**Problem to work on:**
Reproduce exactly the entries from the "Task: Select Argentina in the Country list" line to the end. Skip all pictures.

**The records:**
○ ○ ○ ○ ○ ○ ○
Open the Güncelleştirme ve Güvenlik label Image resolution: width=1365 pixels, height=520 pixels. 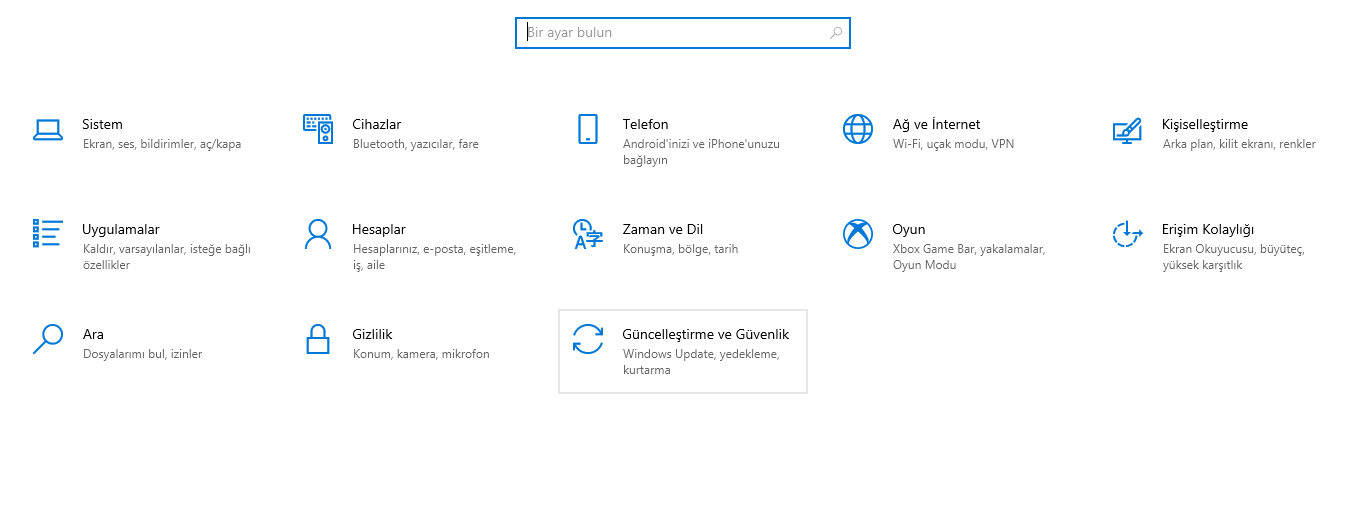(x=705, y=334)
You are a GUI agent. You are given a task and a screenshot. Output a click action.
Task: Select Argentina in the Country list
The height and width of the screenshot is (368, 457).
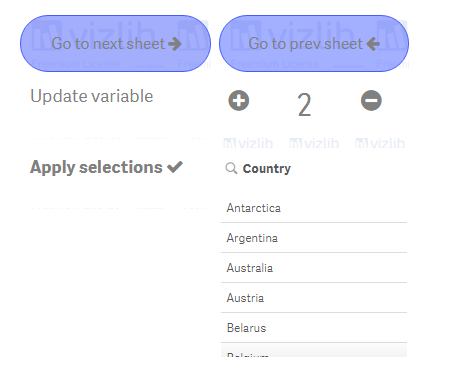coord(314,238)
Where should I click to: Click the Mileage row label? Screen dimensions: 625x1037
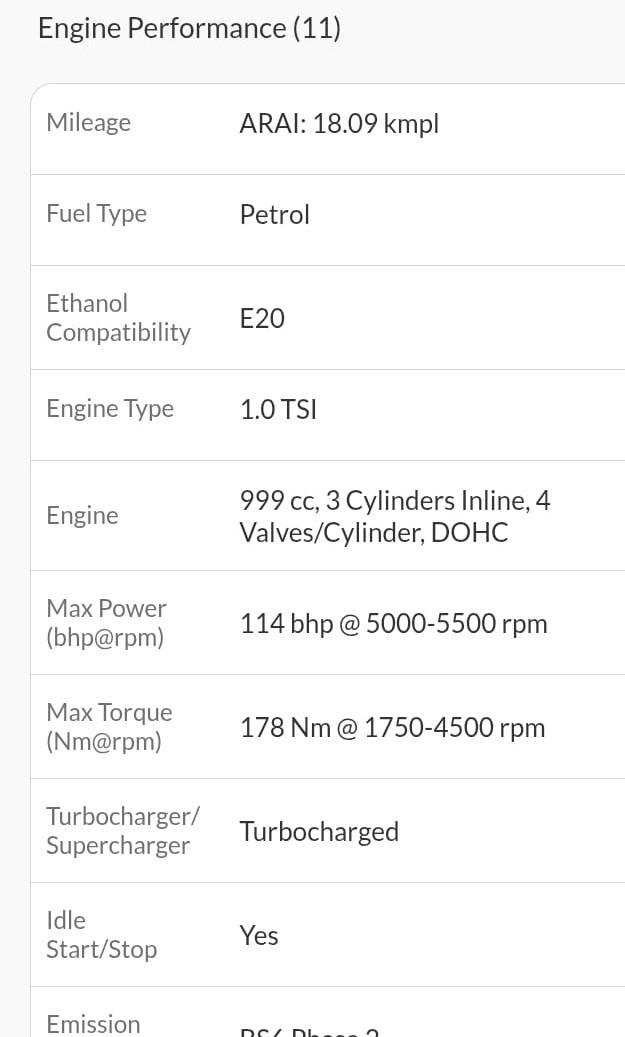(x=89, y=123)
○ ○ ○ ○ ○ ○ ○
**Expected answer:**
Task: Select Argentina in the Country list
The height and width of the screenshot is (368, 457).
coord(314,238)
Where should I click to: Click the Mileage row label? Screen dimensions: 625x1037
(x=89, y=123)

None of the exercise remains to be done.